Social services assessments and duties to children in need

Social services must assess children’s needs and keep the assessment up-to-date in order to decide what services should be provided.

This content applies to England

Duties to provide accommodation

Under section 17 of the Children Act 1989, local authority social services have an ongoing general duty to safeguard and promote the welfare of 'children in need' (and those of their families) in their area. This duty can include providing accommodation.

There is a further duty under section 20 to accommodate certain children in need in their area.

There is no requirement in the legislation for a child to be 'ordinarily resident' to trigger these duties – the child's presence is sufficient.[1]

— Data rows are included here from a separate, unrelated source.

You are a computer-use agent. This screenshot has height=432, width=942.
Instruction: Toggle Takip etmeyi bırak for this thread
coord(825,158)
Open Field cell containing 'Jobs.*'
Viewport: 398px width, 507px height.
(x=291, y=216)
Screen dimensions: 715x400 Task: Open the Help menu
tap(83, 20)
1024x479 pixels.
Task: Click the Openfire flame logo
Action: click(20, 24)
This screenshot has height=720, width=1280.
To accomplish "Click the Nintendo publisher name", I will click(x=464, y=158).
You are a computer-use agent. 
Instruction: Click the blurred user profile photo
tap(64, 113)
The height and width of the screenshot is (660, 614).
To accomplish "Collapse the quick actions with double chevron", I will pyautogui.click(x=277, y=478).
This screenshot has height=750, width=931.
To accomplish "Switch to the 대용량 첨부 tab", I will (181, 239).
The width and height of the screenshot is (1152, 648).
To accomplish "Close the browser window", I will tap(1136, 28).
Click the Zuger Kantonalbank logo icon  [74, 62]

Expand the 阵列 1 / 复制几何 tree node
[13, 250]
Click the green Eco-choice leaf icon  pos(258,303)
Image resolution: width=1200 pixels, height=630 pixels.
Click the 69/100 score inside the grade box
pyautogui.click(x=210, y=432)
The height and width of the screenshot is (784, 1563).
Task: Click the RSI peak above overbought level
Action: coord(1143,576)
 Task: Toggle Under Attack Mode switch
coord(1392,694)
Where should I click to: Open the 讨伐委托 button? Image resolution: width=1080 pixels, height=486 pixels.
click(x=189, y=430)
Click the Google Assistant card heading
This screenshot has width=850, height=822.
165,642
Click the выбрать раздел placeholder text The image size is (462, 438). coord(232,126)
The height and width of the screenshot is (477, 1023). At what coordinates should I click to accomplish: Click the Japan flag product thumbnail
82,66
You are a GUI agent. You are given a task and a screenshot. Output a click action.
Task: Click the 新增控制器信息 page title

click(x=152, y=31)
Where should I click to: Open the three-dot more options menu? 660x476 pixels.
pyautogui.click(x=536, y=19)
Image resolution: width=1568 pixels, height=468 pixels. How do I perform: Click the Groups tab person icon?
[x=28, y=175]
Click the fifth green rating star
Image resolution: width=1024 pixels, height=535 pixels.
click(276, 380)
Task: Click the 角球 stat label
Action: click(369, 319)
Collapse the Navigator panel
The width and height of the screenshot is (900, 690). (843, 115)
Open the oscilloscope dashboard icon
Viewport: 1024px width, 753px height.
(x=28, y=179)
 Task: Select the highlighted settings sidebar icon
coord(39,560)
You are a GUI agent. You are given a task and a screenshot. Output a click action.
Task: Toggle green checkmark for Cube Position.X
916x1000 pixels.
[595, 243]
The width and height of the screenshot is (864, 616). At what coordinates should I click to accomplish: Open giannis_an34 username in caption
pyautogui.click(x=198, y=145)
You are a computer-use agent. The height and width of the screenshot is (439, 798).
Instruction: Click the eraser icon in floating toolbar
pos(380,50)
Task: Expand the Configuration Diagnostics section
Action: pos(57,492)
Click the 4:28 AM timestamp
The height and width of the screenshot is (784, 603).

Definition of child in need

A child is 'in need' if:[2]

  • they are unlikely to achieve or maintain, or to have the opportunity of achieving or maintaining, a reasonable standard of health or development without the provision of services by a local authority under Part 3 of the Children Act 1989

  • their health or development is likely to be significantly impaired, or further impaired, without the provision of such services

  • they are disabled

Development means physical, intellectual, emotional, social or behavioural development. Health means physical or mental health.[3]

A homeless child is a child in need.[4]

Assessment of children in need

There is a specific requirement for an assessment of a child in need in order to decide what services should be provided under the Children Act.[5]

An assessment must take into account all the child's needs (including accommodation), assess the further support the child needs and be kept up-to-date when the child's circumstances change. This requires a reassessment.

The authority must carry out full and proper inquiries, and show procedural fairness when performing any reassessment. It may also be possible to challenge an assessment if it does not consider the impact of a failure to provide services and/or accommodation on a child's health or development.[6]

Where applicable, the assessment must consider needs resulting from the child being the victim of human trafficking or being an unaccompanied asylum-seeking child.[7] Being at risk of radicalisation should be included in the range of factors relating to a child's welfare, and if they are a child in need.[8]

Statutory Guidance on accommodation for 16 and 17 year olds stresses that timely assessment is a vital element in achieving quality of outcome for the child. It states that, following a request for services under the Children Act:[9]

  • a decision on the type of response that is required and acknowledgement of the referral must be made within one working day of the request being made

  • the assessment must be completed within 45 working days from the point of referral; if this time is exceeded the reasons must be recorded

A local authority must comply with the guidance. Failure to comply is unlawful, except in exceptional circumstances.[10] Statutory guidance also requires each local authority to publish a 'threshold document' in which the process and criteria for assessment are set out.[11]

An assessment is also unlawful if reaches a conclusion that no reasonable authority could have reached. In one case, social services made a referral to a specialist family support service after identifying that the child had responsibilities beyond those appropriate for her age and concluded its assessment without waiting for the outcome. The High Court found the assessment to be unlawful.[12]

Which authority?

The duty to carry out a child in need assessment falls on the social services authority in which the child is present. There is no requirement that they are 'ordinarily resident' in the area.[13]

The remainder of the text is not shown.